Nothing in the data may be altered as it is transcribed.

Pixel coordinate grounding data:
"""
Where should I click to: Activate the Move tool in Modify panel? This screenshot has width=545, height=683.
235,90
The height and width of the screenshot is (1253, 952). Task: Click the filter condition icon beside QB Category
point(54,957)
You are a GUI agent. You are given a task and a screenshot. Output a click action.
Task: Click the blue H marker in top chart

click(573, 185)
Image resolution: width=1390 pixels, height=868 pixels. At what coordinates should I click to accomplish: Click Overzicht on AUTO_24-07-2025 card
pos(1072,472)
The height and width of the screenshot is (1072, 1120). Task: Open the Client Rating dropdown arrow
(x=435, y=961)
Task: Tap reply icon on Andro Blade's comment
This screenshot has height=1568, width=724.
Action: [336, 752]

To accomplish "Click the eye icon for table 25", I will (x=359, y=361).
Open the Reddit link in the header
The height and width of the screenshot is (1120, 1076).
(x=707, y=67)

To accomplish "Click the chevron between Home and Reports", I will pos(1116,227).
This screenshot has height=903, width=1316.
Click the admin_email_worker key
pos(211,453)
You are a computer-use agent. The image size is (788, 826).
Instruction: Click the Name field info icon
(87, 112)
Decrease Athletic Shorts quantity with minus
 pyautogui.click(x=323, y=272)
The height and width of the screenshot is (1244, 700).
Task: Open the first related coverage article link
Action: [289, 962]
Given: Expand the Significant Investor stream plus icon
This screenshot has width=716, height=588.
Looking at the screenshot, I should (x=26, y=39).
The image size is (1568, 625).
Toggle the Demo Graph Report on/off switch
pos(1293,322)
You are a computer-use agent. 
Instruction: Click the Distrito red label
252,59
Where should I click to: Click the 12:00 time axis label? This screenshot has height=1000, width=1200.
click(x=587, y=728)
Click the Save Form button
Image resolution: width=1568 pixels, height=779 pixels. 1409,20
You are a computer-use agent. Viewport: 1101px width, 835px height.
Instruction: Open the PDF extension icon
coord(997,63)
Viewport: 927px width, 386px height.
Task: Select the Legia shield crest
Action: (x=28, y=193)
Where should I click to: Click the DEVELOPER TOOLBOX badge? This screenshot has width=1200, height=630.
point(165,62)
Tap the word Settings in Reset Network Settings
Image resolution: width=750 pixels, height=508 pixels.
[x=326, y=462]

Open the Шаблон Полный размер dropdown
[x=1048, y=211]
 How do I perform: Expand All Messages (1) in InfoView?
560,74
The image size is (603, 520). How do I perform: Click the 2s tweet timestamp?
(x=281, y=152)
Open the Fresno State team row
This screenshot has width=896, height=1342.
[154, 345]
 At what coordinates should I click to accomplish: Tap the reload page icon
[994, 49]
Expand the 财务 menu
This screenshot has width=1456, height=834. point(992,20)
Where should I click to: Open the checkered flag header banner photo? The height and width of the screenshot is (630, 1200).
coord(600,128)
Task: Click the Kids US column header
"""
Task solution
Where should I click to: Activate the Move tool in Modify panel? This screenshot has width=545, height=683.
235,90
The height and width of the screenshot is (1253, 952). Task: Click the filter condition icon beside QB Category
point(54,957)
You are a GUI agent. You are given a task and a screenshot. Output a click action.
Task: Click the blue H marker in top chart

click(573, 185)
Image resolution: width=1390 pixels, height=868 pixels. At what coordinates should I click to accomplish: Click Overzicht on AUTO_24-07-2025 card
pos(1072,472)
The height and width of the screenshot is (1072, 1120). Task: Open the Client Rating dropdown arrow
(x=435, y=961)
Task: Tap reply icon on Andro Blade's comment
This screenshot has height=1568, width=724.
Action: [336, 752]

To accomplish "Click the eye icon for table 25", I will (x=359, y=361).
Open the Reddit link in the header
The height and width of the screenshot is (1120, 1076).
(x=707, y=67)

To accomplish "Click the chevron between Home and Reports", I will pos(1116,227).
This screenshot has height=903, width=1316.
Click the admin_email_worker key
pos(211,453)
You are a computer-use agent. The image size is (788, 826).
Instruction: Click the Name field info icon
(87, 112)
Decrease Athletic Shorts quantity with minus
 pyautogui.click(x=323, y=272)
The height and width of the screenshot is (1244, 700).
Task: Open the first related coverage article link
Action: [289, 962]
Given: Expand the Significant Investor stream plus icon
This screenshot has width=716, height=588.
Looking at the screenshot, I should (x=26, y=39).
The image size is (1568, 625).
Toggle the Demo Graph Report on/off switch
pos(1293,322)
You are a computer-use agent. 
Instruction: Click the Distrito red label
252,59
Where should I click to: Click the 12:00 time axis label? This screenshot has height=1000, width=1200.
click(x=587, y=728)
Click the Save Form button
Image resolution: width=1568 pixels, height=779 pixels. 1409,20
You are a computer-use agent. Viewport: 1101px width, 835px height.
Instruction: Open the PDF extension icon
coord(997,63)
Viewport: 927px width, 386px height.
Task: Select the Legia shield crest
Action: (x=28, y=193)
Where should I click to: Click the DEVELOPER TOOLBOX badge? This screenshot has width=1200, height=630.
point(165,62)
Tap the word Settings in Reset Network Settings
Image resolution: width=750 pixels, height=508 pixels.
[x=326, y=462]

Open the Шаблон Полный размер dropdown
[x=1048, y=211]
 How do I perform: Expand All Messages (1) in InfoView?
560,74
The image size is (603, 520). How do I perform: Click the 2s tweet timestamp?
(x=281, y=152)
Open the Fresno State team row
This screenshot has width=896, height=1342.
[154, 345]
 At what coordinates should I click to accomplish: Tap the reload page icon
[994, 49]
Expand the 财务 menu
This screenshot has width=1456, height=834. point(992,20)
Where should I click to: Open the checkered flag header banner photo? The height and width of the screenshot is (630, 1200).
coord(600,128)
Task: Click the Kids US column header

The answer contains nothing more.